Records appear below. Give all of them again, exactly.
*** Opening SUPPLIED MATERIAL ***
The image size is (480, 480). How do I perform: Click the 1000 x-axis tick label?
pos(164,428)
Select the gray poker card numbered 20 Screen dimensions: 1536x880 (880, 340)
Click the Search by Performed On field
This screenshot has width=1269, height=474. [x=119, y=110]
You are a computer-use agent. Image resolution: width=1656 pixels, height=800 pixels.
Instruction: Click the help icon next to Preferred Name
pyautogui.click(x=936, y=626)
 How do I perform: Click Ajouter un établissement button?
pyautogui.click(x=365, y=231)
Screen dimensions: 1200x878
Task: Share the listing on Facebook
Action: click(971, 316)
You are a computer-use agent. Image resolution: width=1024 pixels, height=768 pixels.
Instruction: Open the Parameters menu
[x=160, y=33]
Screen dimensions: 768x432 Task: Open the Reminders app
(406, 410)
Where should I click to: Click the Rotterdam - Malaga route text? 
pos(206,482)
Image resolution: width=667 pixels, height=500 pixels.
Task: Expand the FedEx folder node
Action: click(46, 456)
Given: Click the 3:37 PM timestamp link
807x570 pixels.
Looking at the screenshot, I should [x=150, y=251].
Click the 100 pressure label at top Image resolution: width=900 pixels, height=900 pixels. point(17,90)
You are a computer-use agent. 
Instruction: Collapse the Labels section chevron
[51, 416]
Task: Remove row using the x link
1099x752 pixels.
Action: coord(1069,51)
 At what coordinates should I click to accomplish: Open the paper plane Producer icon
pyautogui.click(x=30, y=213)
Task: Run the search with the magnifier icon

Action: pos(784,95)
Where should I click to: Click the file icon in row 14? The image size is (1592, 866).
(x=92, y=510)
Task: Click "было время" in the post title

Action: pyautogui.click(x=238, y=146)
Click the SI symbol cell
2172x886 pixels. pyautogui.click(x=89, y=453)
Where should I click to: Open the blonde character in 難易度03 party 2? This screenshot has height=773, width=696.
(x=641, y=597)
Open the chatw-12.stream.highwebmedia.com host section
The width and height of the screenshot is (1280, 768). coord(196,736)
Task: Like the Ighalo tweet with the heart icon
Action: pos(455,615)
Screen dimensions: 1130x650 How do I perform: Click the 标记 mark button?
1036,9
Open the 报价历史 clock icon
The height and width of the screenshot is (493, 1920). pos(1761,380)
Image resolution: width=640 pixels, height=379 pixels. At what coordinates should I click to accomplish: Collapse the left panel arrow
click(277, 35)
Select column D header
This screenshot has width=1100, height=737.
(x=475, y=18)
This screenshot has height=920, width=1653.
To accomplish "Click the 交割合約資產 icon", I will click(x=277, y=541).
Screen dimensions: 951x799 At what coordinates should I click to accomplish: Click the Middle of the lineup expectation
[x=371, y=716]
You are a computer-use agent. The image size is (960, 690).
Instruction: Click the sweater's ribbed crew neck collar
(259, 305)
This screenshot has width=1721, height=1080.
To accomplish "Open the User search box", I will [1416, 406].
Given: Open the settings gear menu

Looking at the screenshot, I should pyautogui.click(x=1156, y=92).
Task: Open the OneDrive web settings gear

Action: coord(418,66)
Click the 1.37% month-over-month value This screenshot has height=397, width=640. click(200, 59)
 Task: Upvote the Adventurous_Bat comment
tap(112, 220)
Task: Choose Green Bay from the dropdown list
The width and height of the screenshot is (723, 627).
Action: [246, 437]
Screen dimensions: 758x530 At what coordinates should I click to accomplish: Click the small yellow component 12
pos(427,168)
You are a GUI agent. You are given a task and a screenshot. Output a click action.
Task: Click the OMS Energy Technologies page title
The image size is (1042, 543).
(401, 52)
*** Closing SUPPLIED MATERIAL ***
● SOLUTION TO THE EXERCISE:
The image size is (480, 480). How do I perform: Click the 1000 x-axis tick label?
pos(164,428)
Select the gray poker card numbered 20 Screen dimensions: 1536x880 (880, 340)
Click the Search by Performed On field
This screenshot has width=1269, height=474. [x=119, y=110]
You are a computer-use agent. Image resolution: width=1656 pixels, height=800 pixels.
Instruction: Click the help icon next to Preferred Name
pyautogui.click(x=936, y=626)
 How do I perform: Click Ajouter un établissement button?
pyautogui.click(x=365, y=231)
Screen dimensions: 1200x878
Task: Share the listing on Facebook
Action: click(971, 316)
You are a computer-use agent. Image resolution: width=1024 pixels, height=768 pixels.
Instruction: Open the Parameters menu
[x=160, y=33]
Screen dimensions: 768x432 Task: Open the Reminders app
(406, 410)
Where should I click to: Click the Rotterdam - Malaga route text? 
pos(206,482)
Image resolution: width=667 pixels, height=500 pixels.
Task: Expand the FedEx folder node
Action: click(46, 456)
Given: Click the 3:37 PM timestamp link
807x570 pixels.
Looking at the screenshot, I should [x=150, y=251].
Click the 100 pressure label at top Image resolution: width=900 pixels, height=900 pixels. point(17,90)
You are a computer-use agent. 
Instruction: Collapse the Labels section chevron
[51, 416]
Task: Remove row using the x link
1099x752 pixels.
Action: coord(1069,51)
 At what coordinates should I click to accomplish: Open the paper plane Producer icon
pyautogui.click(x=30, y=213)
Task: Run the search with the magnifier icon

Action: pos(784,95)
Where should I click to: Click the file icon in row 14? The image size is (1592, 866).
(x=92, y=510)
Task: Click "было время" in the post title

Action: pyautogui.click(x=238, y=146)
Click the SI symbol cell
2172x886 pixels. pyautogui.click(x=89, y=453)
Where should I click to: Open the blonde character in 難易度03 party 2? This screenshot has height=773, width=696.
(x=641, y=597)
Open the chatw-12.stream.highwebmedia.com host section
The width and height of the screenshot is (1280, 768). coord(196,736)
Task: Like the Ighalo tweet with the heart icon
Action: pos(455,615)
Screen dimensions: 1130x650 How do I perform: Click the 标记 mark button?
1036,9
Open the 报价历史 clock icon
The height and width of the screenshot is (493, 1920). pos(1761,380)
Image resolution: width=640 pixels, height=379 pixels. At what coordinates should I click to accomplish: Collapse the left panel arrow
click(277, 35)
Select column D header
This screenshot has width=1100, height=737.
(x=475, y=18)
This screenshot has height=920, width=1653.
To accomplish "Click the 交割合約資產 icon", I will click(x=277, y=541).
Screen dimensions: 951x799 At what coordinates should I click to accomplish: Click the Middle of the lineup expectation
[x=371, y=716]
You are a computer-use agent. The image size is (960, 690).
Instruction: Click the sweater's ribbed crew neck collar
(259, 305)
This screenshot has width=1721, height=1080.
To accomplish "Open the User search box", I will [1416, 406].
Given: Open the settings gear menu

Looking at the screenshot, I should pyautogui.click(x=1156, y=92).
Task: Open the OneDrive web settings gear

Action: coord(418,66)
Click the 1.37% month-over-month value This screenshot has height=397, width=640. click(200, 59)
 Task: Upvote the Adventurous_Bat comment
tap(112, 220)
Task: Choose Green Bay from the dropdown list
The width and height of the screenshot is (723, 627).
Action: [246, 437]
Screen dimensions: 758x530 At what coordinates should I click to accomplish: Click the small yellow component 12
pos(427,168)
You are a GUI agent. You are given a task and a screenshot. Output a click action.
Task: Click the OMS Energy Technologies page title
The image size is (1042, 543).
(401, 52)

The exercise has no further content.